Anyone who might have argued that he got “lucky” in 2020 is now eating crow.

Pogačar came roaring into his title defense and put a winning bookend of what’s a near-perfect first week.

“For me it was a really great seven days, two stage wins, and the yellow jersey,” he said, before cautioning about celebrating too soon.

“This Tour is far from finished,” Pogačar said. “We saw many guys super strong, and next week we have many mountains. Today it was only one climb in the end with 20-minute effort. Still there are not huge gaps, but I am confident and we will do everything to do defend the yellow jersey.”

Pogačar’s UAE Team Emirates did a great job to chaperone him back to the scene of one of his greatest exploits. Brandon McNulty, George Bennett, and then Raja Majka took pulls that decimated the group behind them.
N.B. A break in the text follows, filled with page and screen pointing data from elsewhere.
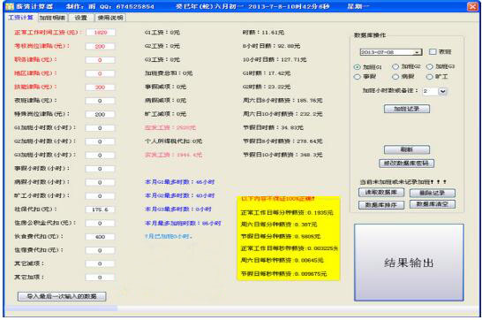Open the 使用说明 instructions tab
This screenshot has height=320, width=482.
click(x=110, y=18)
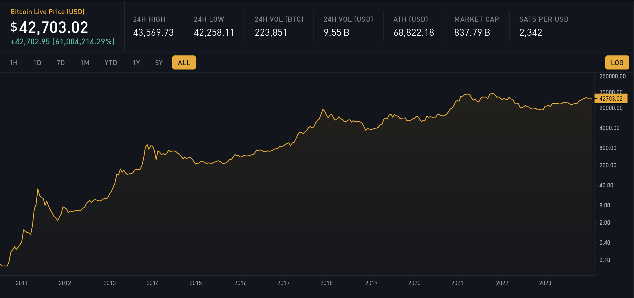Click the ALL time range button
Image resolution: width=634 pixels, height=298 pixels.
tap(184, 63)
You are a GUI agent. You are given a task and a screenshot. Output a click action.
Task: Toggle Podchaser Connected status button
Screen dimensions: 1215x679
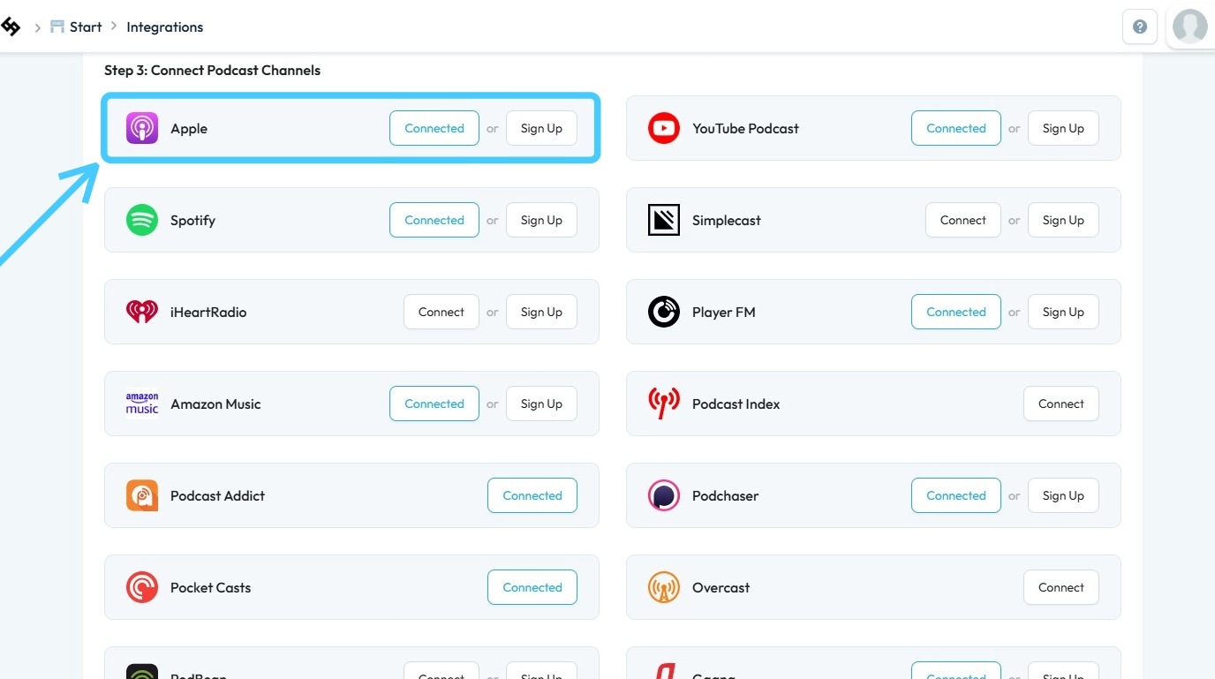click(955, 495)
When Majka pulled off just ahead of the top finishing gravel sector, there were not many rival riders behind him.

Vingegaard confirmed he is the most dangerous, and nearly pipped Pogačar for what would have been his first stage win. Roglič was third to reveal that at least for now he can handle the short, intense efforts after his high-profile spill on the cobbles.

Ineos Grenadiers kept four in the top-10, but they’re further back than at the start of the day.
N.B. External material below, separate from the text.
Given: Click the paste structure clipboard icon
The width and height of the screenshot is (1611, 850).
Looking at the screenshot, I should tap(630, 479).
Pogačar reconfirming his dominance one week into the Tour de France

Tadej Pogačar leads the way to his second straight win. (Tim de Waele/Getty Images)

Only Vingegaard remains within one minute of Pogačar at the end of the Tour’s first week.

Pogačar said he also wanted to win to bring attention to a new cancer-research foundation that he is starting in Slovenia. One of Pogačar’s girlfriend’s family members died this spring, and Pogačar wants to use his growing profile to help.

“We want to take this stage win,” he said. “I wore special shoes for a new cancer research foundation we are starting. It was a big day for me my family and I wanted to win this stage on this special day.”

Everyone else was left choking on the dust in his wake.

It was here, nearly two years ago when he overcame a 57-second difference to Roglič in a climbing time trial to win his first yellow jersey.

Friday’s stage finished higher up on the mountain than where the 2020 time trial concluded, and traced over a steep sector of gravel that saw the final throes of the stage battle.

Flash forward to 2022, Pogačar is no longer the “new kid on the block,” and Friday’s stage confirmed that he is the new patron.

What Pogačar wants, Pogačar gets. No one’s been able to stop him yet.